----- Material to process
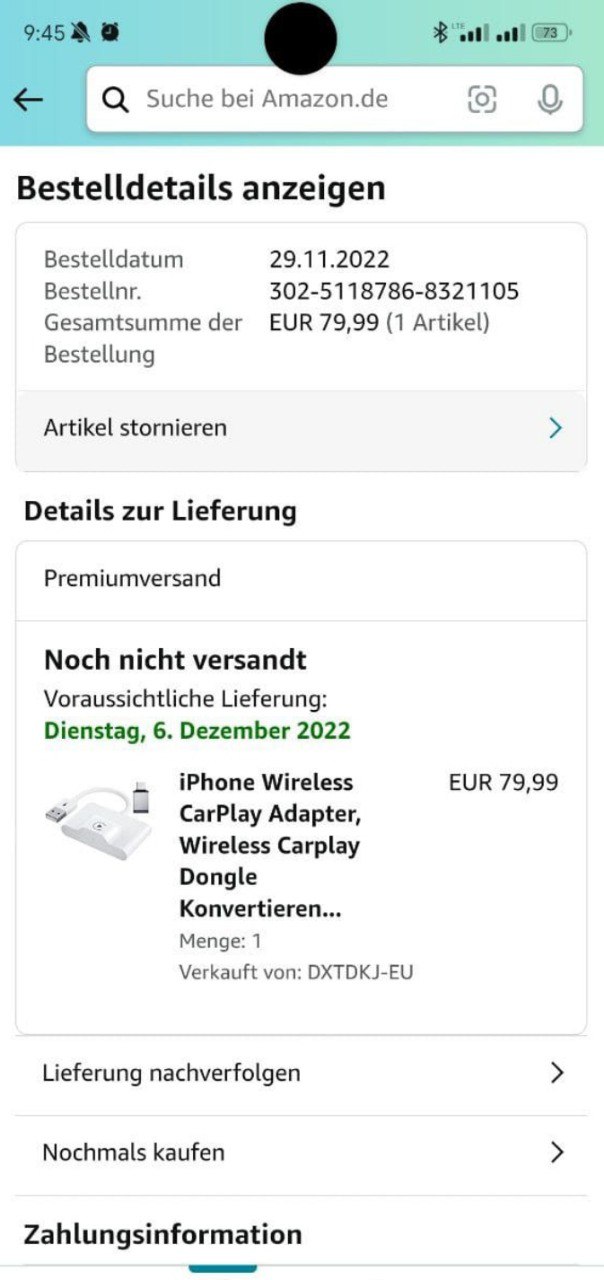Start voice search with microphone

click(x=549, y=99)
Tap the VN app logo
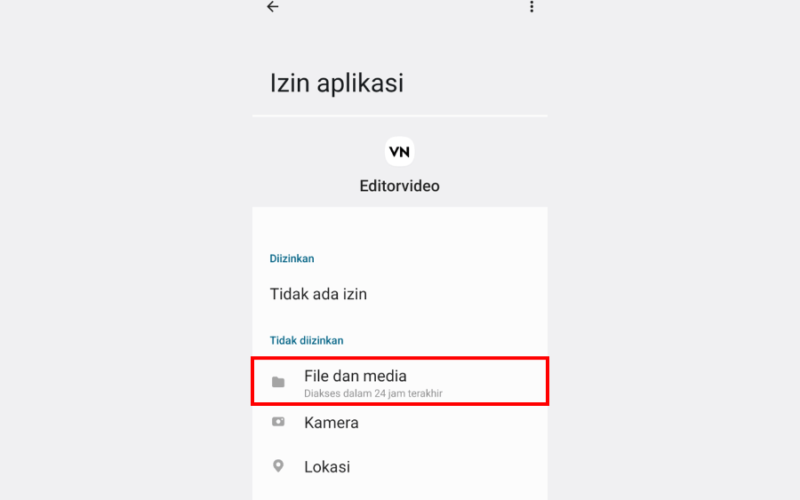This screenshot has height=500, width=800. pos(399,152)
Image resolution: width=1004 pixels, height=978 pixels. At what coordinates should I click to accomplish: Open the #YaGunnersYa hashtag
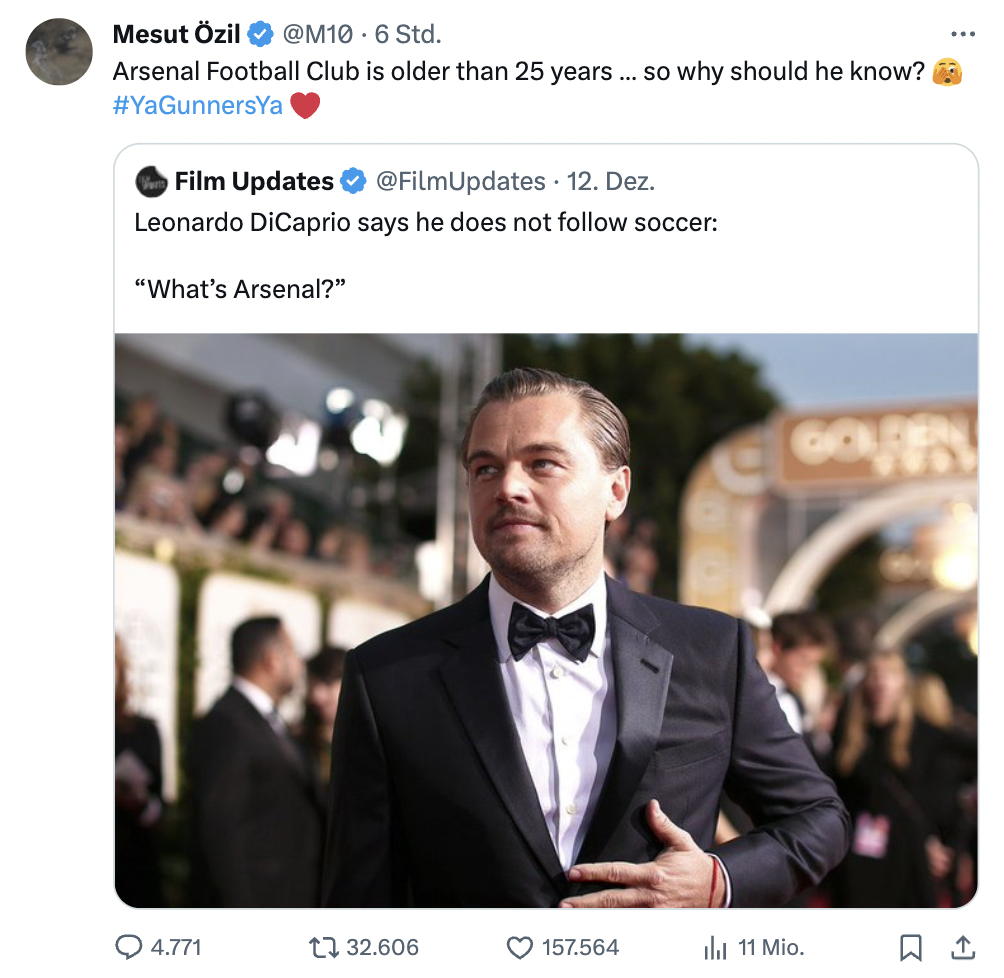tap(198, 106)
----------
▶ What is expected:
Starting at the line that contains "Image resolution: width=1004", reproduce exactly and only the lines through the end of the entries above, with the pictures excluded.

▶ Result of the exercise:
Image resolution: width=1004 pixels, height=978 pixels. At what coordinates should I click to accomplish: Open the #YaGunnersYa hashtag
tap(198, 106)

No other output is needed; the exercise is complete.